Он указал мне молодого кудрявого человека в одной рубахе без штанов, человек был давно и до-синя пьян, голубые зрачки его глаз бессмысленно застыли в кровавой сетке белков. Он сидел на нарах, перед ним стоял толстый химик, раскрашивая щеки его фуксином, брови и усы жженой пробкой.
- Не надо, - бормотал кудрявый, болтая голыми ногами, а Гладков говорил мне, закручивая усы.
- Купеческий сын, студиозус, пятую неделю пьет с нами. Все пропил деньги, одежду...

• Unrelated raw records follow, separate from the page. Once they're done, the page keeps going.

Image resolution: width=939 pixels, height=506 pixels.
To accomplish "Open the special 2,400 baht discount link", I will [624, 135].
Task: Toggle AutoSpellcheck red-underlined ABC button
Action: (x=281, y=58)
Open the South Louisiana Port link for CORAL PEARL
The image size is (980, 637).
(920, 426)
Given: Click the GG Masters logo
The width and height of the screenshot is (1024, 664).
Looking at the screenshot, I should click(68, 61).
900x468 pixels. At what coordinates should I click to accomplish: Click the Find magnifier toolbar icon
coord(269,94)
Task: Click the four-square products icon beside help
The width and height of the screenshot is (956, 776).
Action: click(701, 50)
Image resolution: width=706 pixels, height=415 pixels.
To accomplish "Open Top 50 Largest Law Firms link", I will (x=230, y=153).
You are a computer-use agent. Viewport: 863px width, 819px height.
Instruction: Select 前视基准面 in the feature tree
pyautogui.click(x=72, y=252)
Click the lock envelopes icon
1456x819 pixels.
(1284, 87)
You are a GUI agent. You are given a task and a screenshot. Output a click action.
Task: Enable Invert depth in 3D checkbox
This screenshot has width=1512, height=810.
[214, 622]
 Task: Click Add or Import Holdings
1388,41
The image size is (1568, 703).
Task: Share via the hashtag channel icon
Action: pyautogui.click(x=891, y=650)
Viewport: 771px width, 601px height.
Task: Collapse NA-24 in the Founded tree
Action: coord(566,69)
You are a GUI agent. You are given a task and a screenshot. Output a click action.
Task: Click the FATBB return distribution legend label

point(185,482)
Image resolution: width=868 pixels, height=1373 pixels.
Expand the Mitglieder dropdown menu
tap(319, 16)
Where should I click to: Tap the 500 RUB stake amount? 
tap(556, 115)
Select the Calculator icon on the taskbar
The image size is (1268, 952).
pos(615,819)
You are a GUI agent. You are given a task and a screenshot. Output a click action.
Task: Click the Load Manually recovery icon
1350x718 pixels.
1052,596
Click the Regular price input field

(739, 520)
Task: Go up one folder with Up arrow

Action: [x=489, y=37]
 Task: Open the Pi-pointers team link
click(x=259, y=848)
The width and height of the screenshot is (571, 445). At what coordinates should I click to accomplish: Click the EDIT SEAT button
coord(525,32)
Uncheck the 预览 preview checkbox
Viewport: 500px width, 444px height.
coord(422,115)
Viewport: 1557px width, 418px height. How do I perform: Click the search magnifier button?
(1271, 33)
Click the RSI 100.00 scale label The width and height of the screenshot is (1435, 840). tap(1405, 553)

Явилась круглая жирная баба с провалившейся или перебитой переносицей и наглыми глазами; она принесла сверток рогож и бросила его на нары, сказав:
- Облачение - готово...
- Одеваться! - крикнул Гладков.
Пятеро угрюмых людей призрачно двигались в темноте подвала, серые, лохматые; "пианист" старательно раздувал угли в кастрюле. Люди изредка, ворчливо, перекидывались краткими словами:
- Двигай...
- Тише!
- Стой, куда?
Выдвинули нару на середину подвала. Маслов напялил на себя ризу из рогожи, надел картонную камилавку, а Гладков облачился дьяконом.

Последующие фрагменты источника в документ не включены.